** THE TASK **
Once you reach the line containing "172.111.146.69 (364, 757)", reproduce it and every later line exactly, through the end of the data.

** PROVIDED RECORDS **

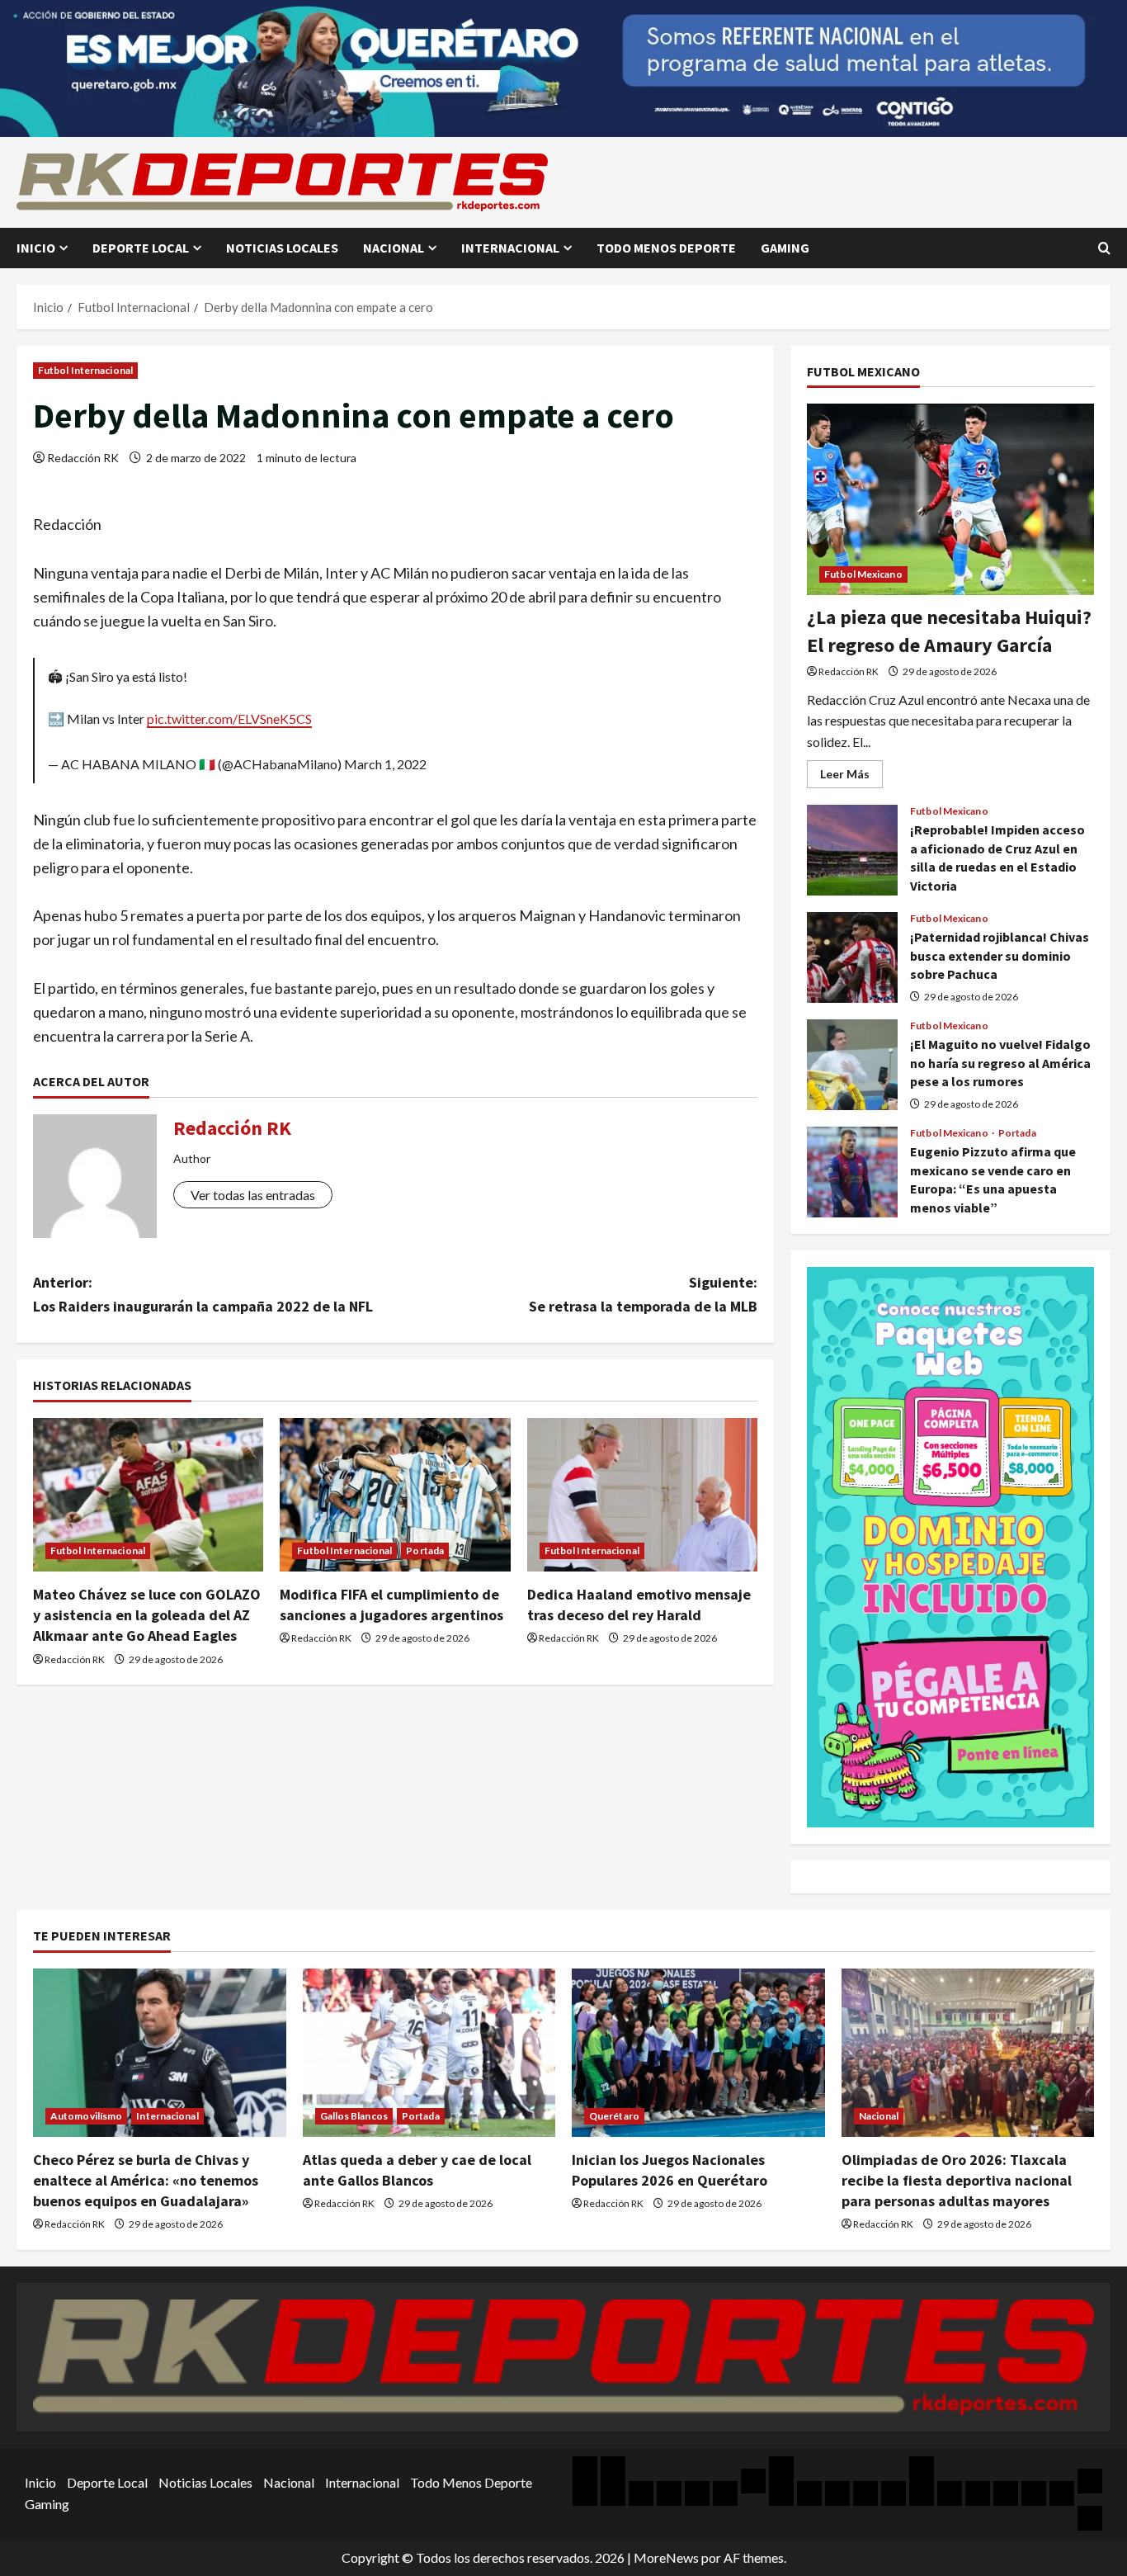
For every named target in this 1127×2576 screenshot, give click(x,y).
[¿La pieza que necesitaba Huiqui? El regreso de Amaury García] (950, 499)
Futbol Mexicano (863, 574)
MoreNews (666, 2557)
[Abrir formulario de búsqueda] (1104, 248)
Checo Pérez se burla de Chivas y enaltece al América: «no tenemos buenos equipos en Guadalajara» (145, 2180)
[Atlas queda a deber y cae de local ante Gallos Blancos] (429, 2053)
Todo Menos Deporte (666, 247)
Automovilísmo (86, 2116)
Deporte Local (140, 247)
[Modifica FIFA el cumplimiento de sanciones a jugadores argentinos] (395, 1495)
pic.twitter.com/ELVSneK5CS (229, 718)
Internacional (510, 247)
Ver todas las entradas (253, 1195)
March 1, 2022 (385, 764)
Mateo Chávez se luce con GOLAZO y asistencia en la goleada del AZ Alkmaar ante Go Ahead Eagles (147, 1615)
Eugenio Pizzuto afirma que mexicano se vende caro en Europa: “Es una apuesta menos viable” (852, 1172)
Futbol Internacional (85, 370)
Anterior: (203, 1294)
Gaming (785, 247)
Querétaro (614, 2116)
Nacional (393, 247)
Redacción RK (83, 458)
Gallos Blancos (354, 2116)
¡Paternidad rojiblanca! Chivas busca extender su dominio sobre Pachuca (852, 957)
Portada (425, 1550)
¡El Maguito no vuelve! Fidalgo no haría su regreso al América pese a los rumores (852, 1064)
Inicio (36, 247)
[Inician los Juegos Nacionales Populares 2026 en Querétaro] (698, 2053)
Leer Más (851, 777)
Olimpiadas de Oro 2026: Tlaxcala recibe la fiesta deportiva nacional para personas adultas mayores (957, 2180)
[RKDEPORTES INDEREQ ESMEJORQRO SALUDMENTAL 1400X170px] (563, 66)
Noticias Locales (282, 247)
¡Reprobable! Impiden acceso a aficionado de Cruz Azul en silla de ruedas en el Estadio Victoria (852, 850)
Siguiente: (643, 1294)
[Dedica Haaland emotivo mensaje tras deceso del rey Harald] (642, 1495)
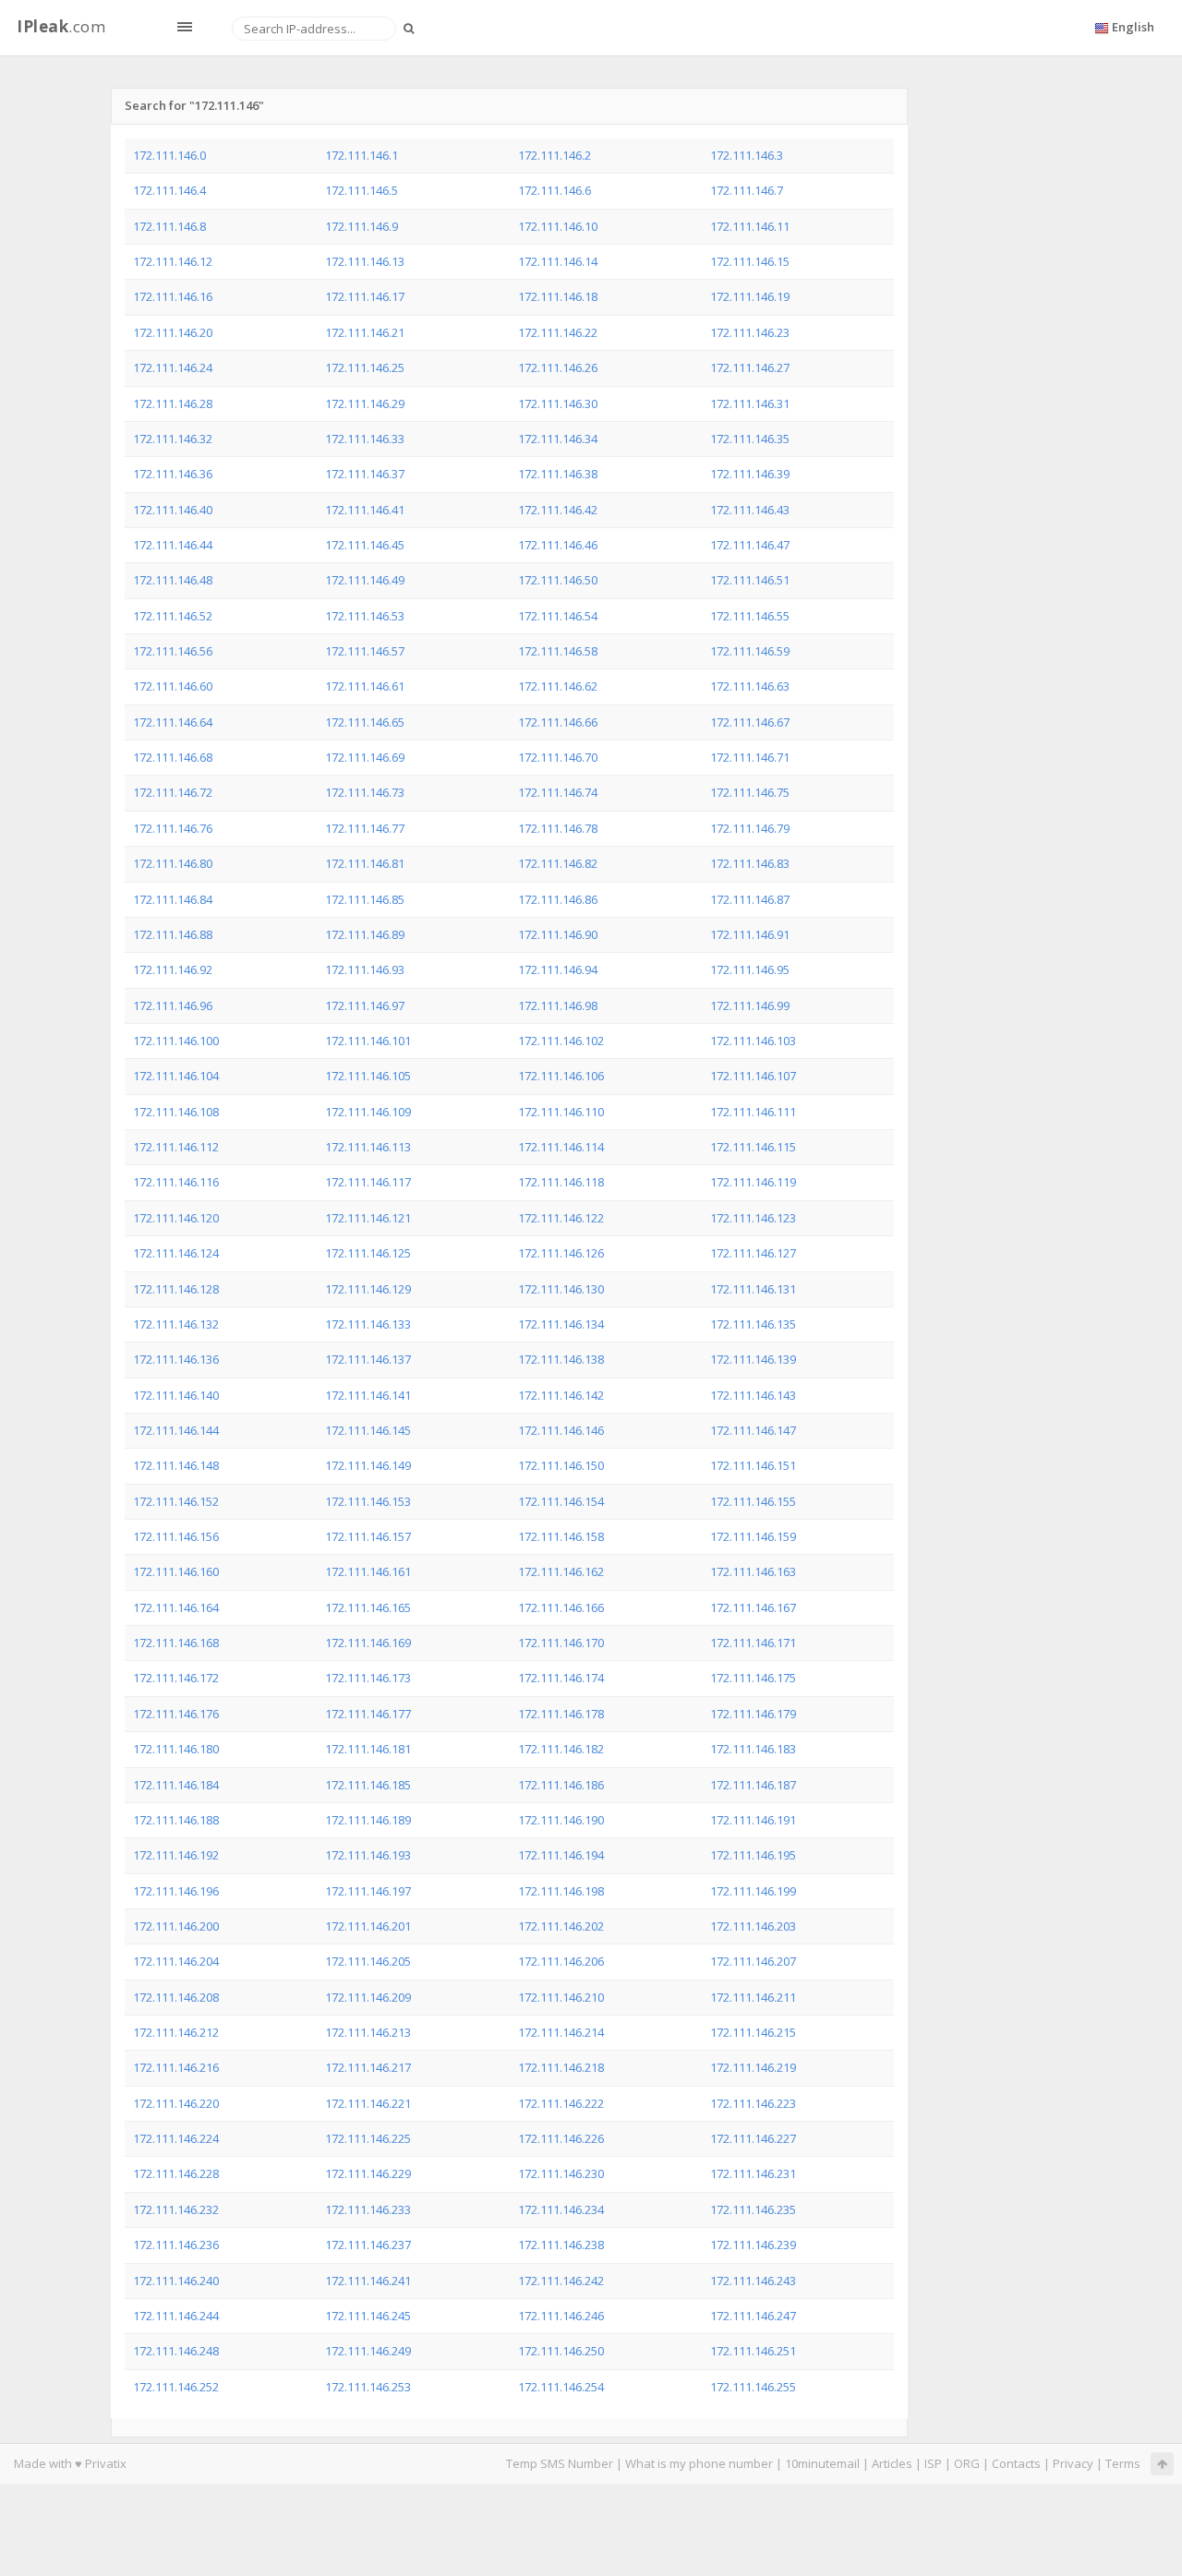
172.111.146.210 (561, 1997)
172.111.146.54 (557, 616)
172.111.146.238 (561, 2244)
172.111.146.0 (169, 155)
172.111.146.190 (561, 1820)
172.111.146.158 (561, 1536)
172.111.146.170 (561, 1642)
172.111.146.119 (753, 1182)
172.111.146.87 (750, 899)
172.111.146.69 (364, 757)
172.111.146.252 (176, 2386)
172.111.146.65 (364, 722)
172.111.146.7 (746, 190)
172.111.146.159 (753, 1536)
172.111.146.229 (368, 2173)
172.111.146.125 (368, 1253)
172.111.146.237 (368, 2244)
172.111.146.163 (753, 1571)
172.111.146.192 (176, 1855)
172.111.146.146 (561, 1430)
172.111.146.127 (753, 1253)
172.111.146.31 (750, 403)
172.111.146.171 (753, 1642)
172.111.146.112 (176, 1146)
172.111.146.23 (750, 332)
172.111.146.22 (557, 332)
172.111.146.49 (364, 580)
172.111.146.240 (176, 2280)
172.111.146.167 (753, 1607)
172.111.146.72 (172, 792)
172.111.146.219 (753, 2067)
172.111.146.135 (753, 1324)
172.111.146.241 (368, 2280)
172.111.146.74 (557, 792)
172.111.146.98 (557, 1005)
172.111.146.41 (364, 509)
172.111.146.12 (172, 261)
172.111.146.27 (750, 367)
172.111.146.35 (750, 438)
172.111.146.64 (172, 722)
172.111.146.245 (368, 2315)
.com (61, 26)
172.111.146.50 (557, 580)
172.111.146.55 (750, 616)
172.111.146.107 (753, 1075)
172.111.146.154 (561, 1501)
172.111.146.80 (172, 863)
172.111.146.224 (176, 2138)
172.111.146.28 (172, 403)
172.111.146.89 (364, 934)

** EXERCISE RESPONSE **
172.111.146.69 (364, 757)
172.111.146.252 (176, 2386)
172.111.146.65 (364, 722)
172.111.146.7 (746, 190)
172.111.146.159 (753, 1536)
172.111.146.229 (368, 2173)
172.111.146.125 (368, 1253)
172.111.146.237 (368, 2244)
172.111.146.163 (753, 1571)
172.111.146.192 (176, 1855)
172.111.146.146 (561, 1430)
172.111.146.127 (753, 1253)
172.111.146.31 (750, 403)
172.111.146.171 (753, 1642)
172.111.146.112 (176, 1146)
172.111.146.23 (750, 332)
172.111.146.22 (557, 332)
172.111.146.49 (364, 580)
172.111.146.240 (176, 2280)
172.111.146.167 (753, 1607)
172.111.146.72 (172, 792)
172.111.146.219 (753, 2067)
172.111.146.135 (753, 1324)
172.111.146.241 (368, 2280)
172.111.146.74 (557, 792)
172.111.146.98 (557, 1005)
172.111.146.41 (364, 509)
172.111.146.12 (172, 261)
172.111.146.27 (750, 367)
172.111.146.35 (750, 438)
172.111.146.64 (172, 722)
172.111.146.245 (368, 2315)
.com (61, 26)
172.111.146.50 (557, 580)
172.111.146.55 (750, 616)
172.111.146.107 (753, 1075)
172.111.146.154 (561, 1501)
172.111.146.80 (172, 863)
172.111.146.224 (176, 2138)
172.111.146.28 (172, 403)
172.111.146.89 (364, 934)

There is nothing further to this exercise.